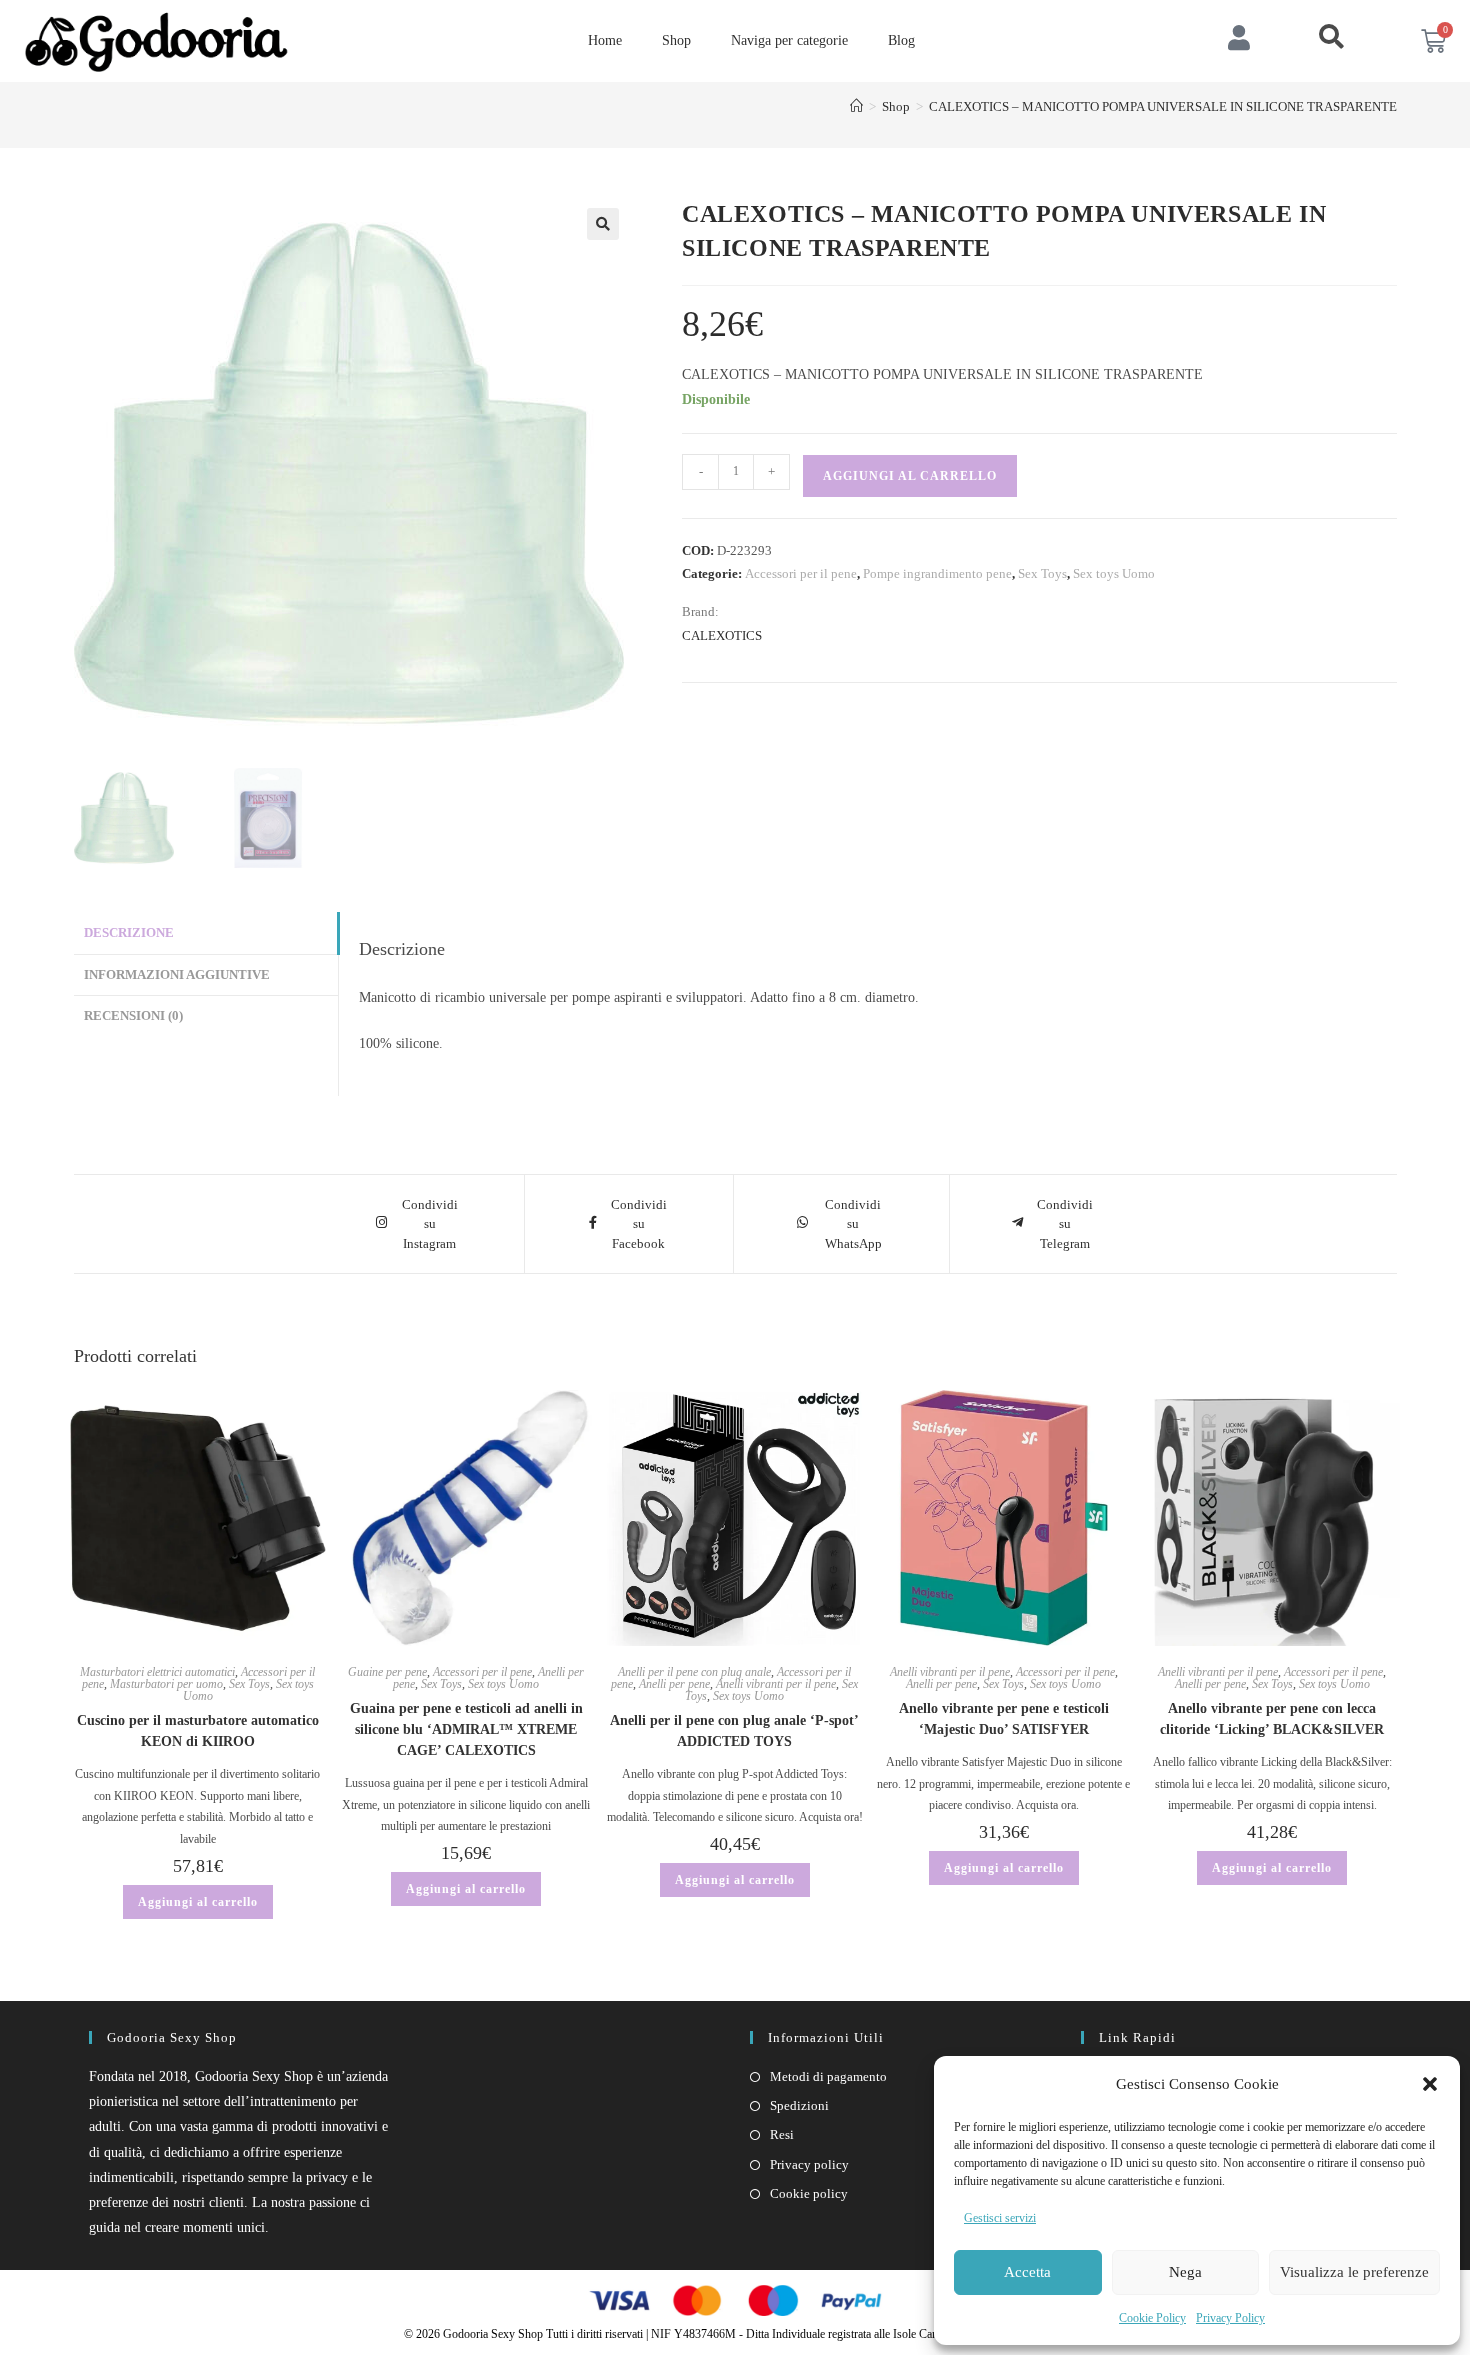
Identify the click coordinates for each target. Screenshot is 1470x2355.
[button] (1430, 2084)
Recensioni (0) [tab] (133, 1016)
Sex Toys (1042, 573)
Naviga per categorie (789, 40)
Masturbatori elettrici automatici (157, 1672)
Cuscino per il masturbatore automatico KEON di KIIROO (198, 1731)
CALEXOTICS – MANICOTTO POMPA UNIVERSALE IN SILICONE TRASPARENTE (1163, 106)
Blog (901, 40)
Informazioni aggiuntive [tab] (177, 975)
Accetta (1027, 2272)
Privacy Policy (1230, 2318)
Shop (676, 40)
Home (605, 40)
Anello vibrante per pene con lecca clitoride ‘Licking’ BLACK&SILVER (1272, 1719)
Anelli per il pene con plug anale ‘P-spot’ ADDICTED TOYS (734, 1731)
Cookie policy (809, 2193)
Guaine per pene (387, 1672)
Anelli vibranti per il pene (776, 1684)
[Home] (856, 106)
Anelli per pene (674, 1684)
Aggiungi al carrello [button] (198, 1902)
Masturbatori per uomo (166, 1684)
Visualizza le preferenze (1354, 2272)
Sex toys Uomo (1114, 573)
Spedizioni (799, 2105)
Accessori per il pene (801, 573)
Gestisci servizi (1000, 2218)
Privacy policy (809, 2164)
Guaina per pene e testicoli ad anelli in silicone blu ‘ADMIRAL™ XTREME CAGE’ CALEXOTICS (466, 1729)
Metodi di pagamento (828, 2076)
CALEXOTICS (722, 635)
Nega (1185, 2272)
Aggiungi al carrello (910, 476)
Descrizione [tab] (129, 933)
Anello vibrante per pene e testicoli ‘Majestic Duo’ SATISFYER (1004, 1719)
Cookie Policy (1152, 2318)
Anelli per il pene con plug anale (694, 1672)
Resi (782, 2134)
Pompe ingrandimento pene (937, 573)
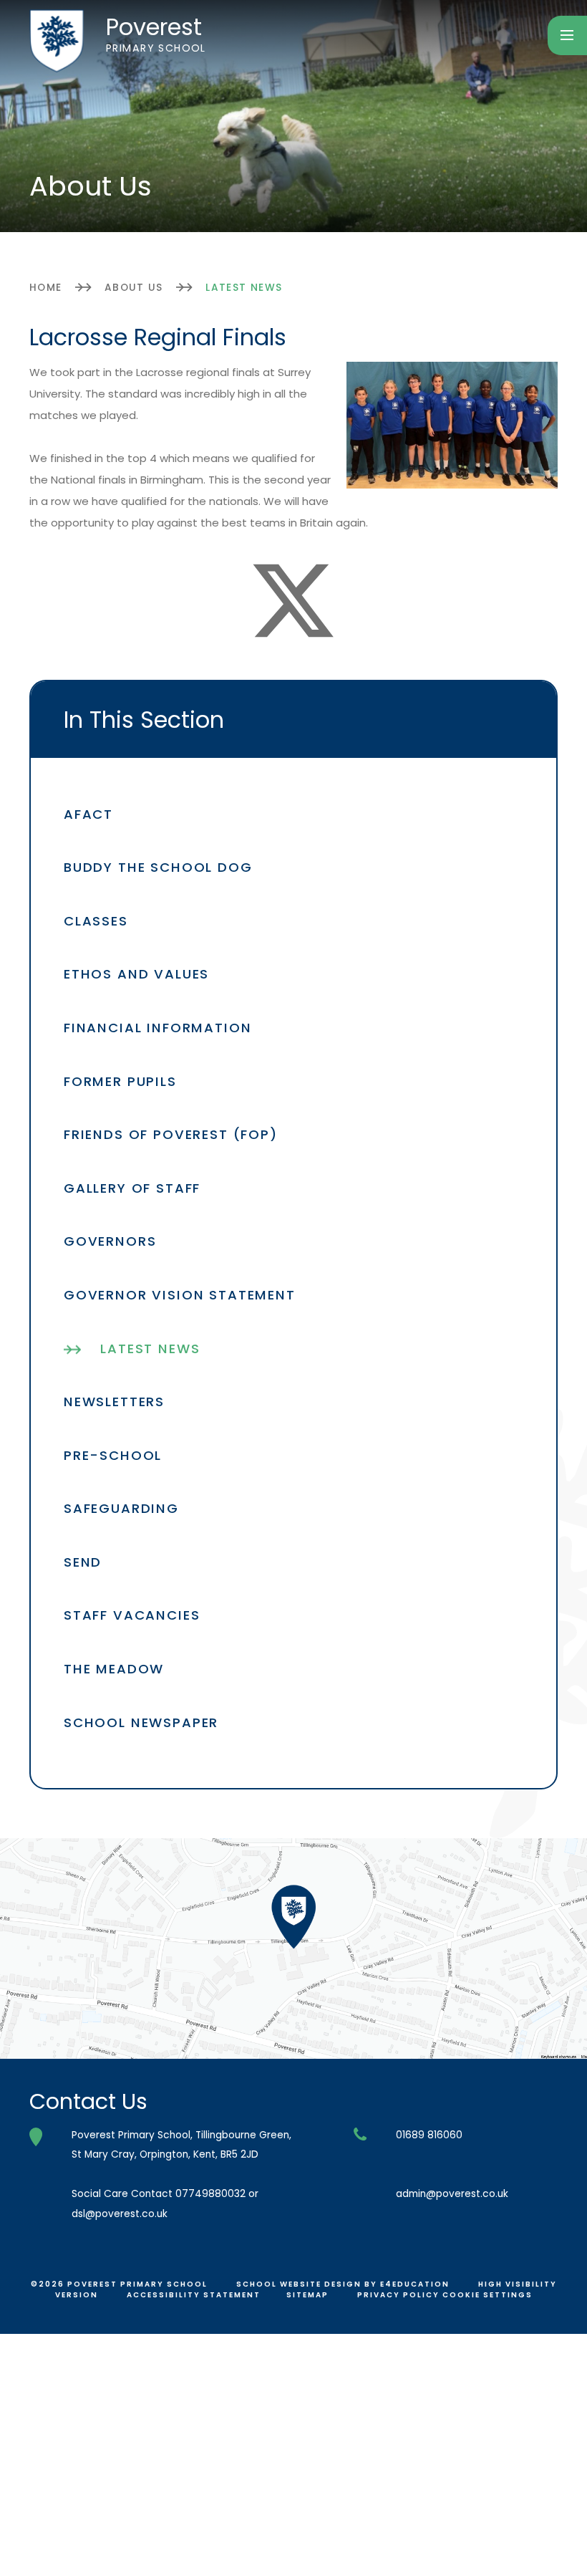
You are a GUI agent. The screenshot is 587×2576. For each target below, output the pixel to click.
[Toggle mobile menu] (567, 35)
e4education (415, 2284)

▸ **Problem details**: Search the entries above for the string "Aggiungi". Copy each line in which it appears.

▸ **Output for this exercise**:
Aggiungi al carrello [button] (198, 1902)
Aggiungi al carrello (910, 476)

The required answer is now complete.